A história do rei que foi escravizado no Brasil e lutou por liberdade

Chico Rei foi um monarca africano, nascido no Reino do Congo, e chamava-se originalmente Galanga. Sua história é contada pela tradição oral de Minas Gerais. E não se tem certeza de se ele é uma figura histórica ou uma lenda.

Segundo a história contada, comerciantes portugueses traficantes de escravos invadiram seu reino escravizando seu povo e sua família. Chegou ao Brasil em 1740 no navio negreiro ‘Madalena’, mas, entre os membros da família, somente ele e seu filho sobreviveram à viagem. A rainha Djalô e a filha, a princesa Itulo, foram jogadas no oceano pelos marujos do navio, para “aplacar a ira dos deuses” durante uma tempestade que quase afundou o navio.
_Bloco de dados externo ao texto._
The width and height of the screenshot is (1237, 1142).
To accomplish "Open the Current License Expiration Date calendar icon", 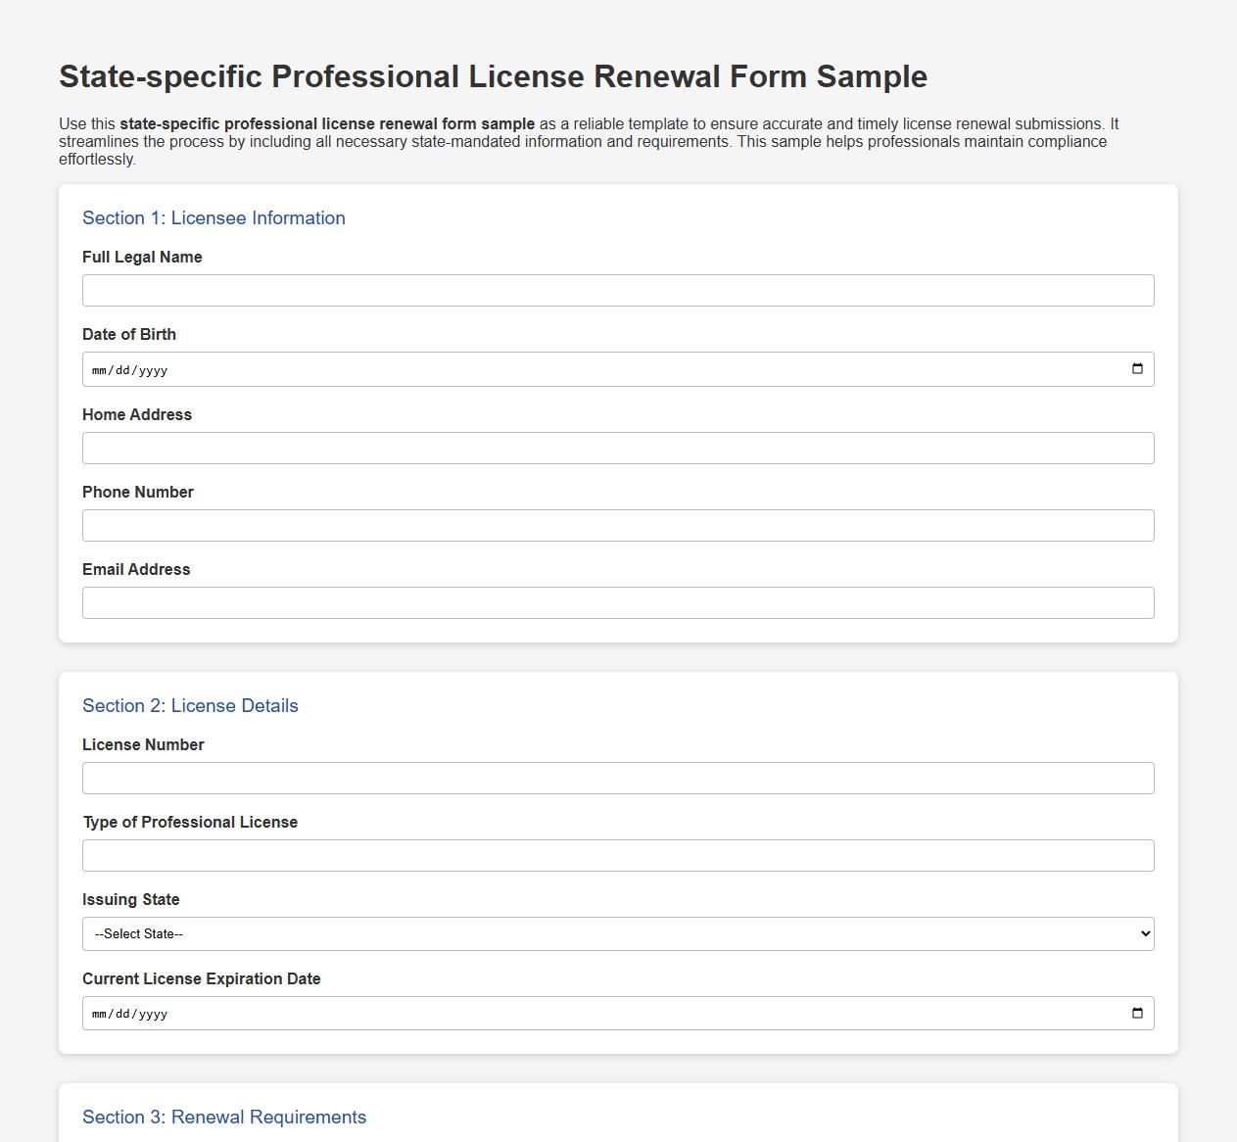I will (x=1136, y=1013).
Todo o lote de escravos foi comprado pelo major Augusto, proprietário da mina da Encardideira. Logo que chegavam para o Brasil, os escravos recebiam outros nomes (João, Francisco, Maria…) combinados com sua origem. Galanga recebeu o nome de Francisco (apelidado de Chico) e, como era rei em sua terra de origem, ficou conhecido como Chico Rei.
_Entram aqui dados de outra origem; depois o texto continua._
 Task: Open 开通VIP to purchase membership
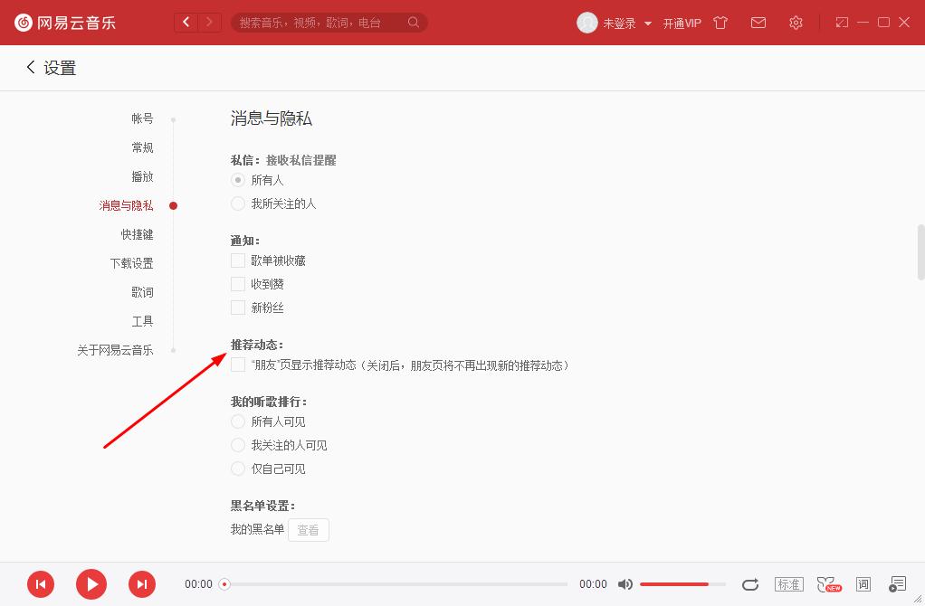tap(682, 23)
Trabalhando como escravo em uma mina, escondia pepitas de ouro em seu cabelo e, assim, conseguiu comprar sua liberdade e a de seu filho. Depois, adquiriu a mina da Encardideira e, aos poucos, foi comprando a alforria de seus compatriotas. Os escravos libertos por Chico o consideravam rei.

Este grupo associou-se em uma irmandade em honra de Santa Ifigênia, que teria sido a primeira irmandade de negros livres de Vila Rica. Ergueram a Igreja de Nossa Senhora do Rosário.

Chico Rei conseguiu virar monarca em Ouro Preto, antiga Vila Rica, em Minas Gerais, no século XVIII, com a anuência do governador-geral Gomes Freire de Andrada, o conde de Bobadela.

No dia de Nossa Senhora do Rosário, ocorriam as solenidades da irmandade, denominadas Reinado de Nossa Senhora do Rosário. Durante estas solenidades, Chico, coroado como rei, aparecia em ricas indumentárias, seguido por músicos e dançarinos, ao som de caxambus, pandeiros, marimbas e ganzás. A história de superação de Chico Rei serviu de exemplo para muitos escravos lutarem por sua liberdade. Sua história foi contada e passada de geração para geração para nunca ser esquecida. Alguns historiadores consideram lenda por não ter provas documentais. Mas para outros é mais uma história de superação de um povo que nunca desistiu de sua liberdade.

Em 1964, o GRES Acadêmicos do Salgueiro disputou o Carnaval carioca com enredo sobre Chico Rei do carnavalesco Joãozinho Trinta. O samba-enredo, de autoria de Djalma Sabiá, Geraldo Babão e Binha, é até hoje considerado um dos mais belos já feitos. No desfile, porém, o Salgueiro foi apenas o 2º colocado.